Tim:
> > Even without plug-ins, Firefox has some content-checking features built
> > into it.

Eyal:
> I use a proxy (privoxy) that block any Firefox/Mozilla connections
> when I notice them.

I was thinking more along the lines of it's feature for doing checks
for malicious sites.  It may be looking up the addresses of any links
you hover over.


> > I'd recommend going through its settings (the normal ones, for a
> > start).  Then maybe some of the hidden from normal sight things in
> > about:config (search for prefetch in them, maybe search for preview,
> > too, perhaps disable some of them)

> Done so. I still see some "timed out resolving" errors, and I assume
> that more look-ups were done without error.

Also look for "preload" options in about:config, too.

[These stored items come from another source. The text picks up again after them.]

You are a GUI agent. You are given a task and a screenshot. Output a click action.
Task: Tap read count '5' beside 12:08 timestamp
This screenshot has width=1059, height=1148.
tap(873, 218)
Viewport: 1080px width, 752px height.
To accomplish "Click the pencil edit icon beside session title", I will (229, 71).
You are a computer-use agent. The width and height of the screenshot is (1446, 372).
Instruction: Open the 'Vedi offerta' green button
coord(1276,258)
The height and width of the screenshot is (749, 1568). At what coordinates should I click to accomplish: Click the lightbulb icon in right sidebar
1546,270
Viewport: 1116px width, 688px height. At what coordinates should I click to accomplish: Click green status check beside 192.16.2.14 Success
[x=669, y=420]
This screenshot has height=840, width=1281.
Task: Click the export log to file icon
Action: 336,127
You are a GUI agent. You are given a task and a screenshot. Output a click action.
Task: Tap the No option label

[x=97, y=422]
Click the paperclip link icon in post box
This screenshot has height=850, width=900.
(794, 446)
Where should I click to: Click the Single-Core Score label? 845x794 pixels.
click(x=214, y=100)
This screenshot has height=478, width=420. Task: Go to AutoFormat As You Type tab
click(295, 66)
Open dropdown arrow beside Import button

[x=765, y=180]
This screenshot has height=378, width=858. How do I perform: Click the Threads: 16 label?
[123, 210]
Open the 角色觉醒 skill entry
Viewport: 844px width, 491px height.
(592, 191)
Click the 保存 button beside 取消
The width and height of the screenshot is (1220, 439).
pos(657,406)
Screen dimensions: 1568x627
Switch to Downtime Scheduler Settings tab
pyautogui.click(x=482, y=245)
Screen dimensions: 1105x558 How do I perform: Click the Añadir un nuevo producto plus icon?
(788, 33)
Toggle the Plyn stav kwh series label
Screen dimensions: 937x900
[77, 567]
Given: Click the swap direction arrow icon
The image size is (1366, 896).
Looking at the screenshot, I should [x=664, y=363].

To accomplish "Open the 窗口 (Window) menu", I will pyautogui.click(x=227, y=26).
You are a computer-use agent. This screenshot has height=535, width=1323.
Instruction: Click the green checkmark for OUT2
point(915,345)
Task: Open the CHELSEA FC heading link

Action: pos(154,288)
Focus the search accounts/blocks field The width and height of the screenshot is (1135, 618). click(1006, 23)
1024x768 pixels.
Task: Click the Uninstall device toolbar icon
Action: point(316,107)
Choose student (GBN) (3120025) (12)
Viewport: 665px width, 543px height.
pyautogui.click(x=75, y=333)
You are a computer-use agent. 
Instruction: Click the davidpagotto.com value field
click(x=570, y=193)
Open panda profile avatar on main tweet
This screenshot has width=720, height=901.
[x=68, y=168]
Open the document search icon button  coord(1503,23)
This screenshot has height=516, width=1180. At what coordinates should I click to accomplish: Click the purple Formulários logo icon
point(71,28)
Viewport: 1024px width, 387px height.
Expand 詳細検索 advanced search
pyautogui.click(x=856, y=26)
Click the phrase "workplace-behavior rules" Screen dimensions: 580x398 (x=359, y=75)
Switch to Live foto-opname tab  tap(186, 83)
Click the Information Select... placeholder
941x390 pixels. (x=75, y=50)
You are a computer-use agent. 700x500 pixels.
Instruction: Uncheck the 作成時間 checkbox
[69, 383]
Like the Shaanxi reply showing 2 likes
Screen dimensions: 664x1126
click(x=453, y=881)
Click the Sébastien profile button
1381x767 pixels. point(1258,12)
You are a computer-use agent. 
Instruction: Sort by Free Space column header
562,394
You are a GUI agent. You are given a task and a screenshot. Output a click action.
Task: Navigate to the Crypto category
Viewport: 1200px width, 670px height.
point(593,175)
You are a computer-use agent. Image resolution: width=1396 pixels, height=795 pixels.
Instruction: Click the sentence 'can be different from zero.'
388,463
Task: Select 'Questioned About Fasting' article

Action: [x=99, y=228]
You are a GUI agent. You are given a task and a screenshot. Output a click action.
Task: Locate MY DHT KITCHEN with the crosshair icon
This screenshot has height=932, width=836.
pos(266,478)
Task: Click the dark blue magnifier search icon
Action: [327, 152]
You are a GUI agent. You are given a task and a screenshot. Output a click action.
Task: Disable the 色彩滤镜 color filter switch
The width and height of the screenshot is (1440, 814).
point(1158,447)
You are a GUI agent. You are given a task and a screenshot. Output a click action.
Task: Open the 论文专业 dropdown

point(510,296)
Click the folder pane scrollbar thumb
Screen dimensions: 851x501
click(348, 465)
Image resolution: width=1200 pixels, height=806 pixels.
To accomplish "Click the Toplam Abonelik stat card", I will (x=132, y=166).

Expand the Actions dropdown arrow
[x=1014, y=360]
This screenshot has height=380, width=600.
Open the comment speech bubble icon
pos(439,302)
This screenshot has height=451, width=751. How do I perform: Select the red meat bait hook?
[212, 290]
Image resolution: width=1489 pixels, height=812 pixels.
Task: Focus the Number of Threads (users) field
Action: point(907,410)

It's bad enough that you load some webpage, and it wants to database
you and sell info about you because the web-bugs and adverts it has,
just from looking at one page.  But then having the browser trying to
predict that you'll follow some links, and preload a page for you, is
just chewing through your data allowance, never mind the privacy risks.

It also goes against what's been discovered over the last few decades
that most people who visit a site from a discovered link only look at
one page on it: the page they were guided to.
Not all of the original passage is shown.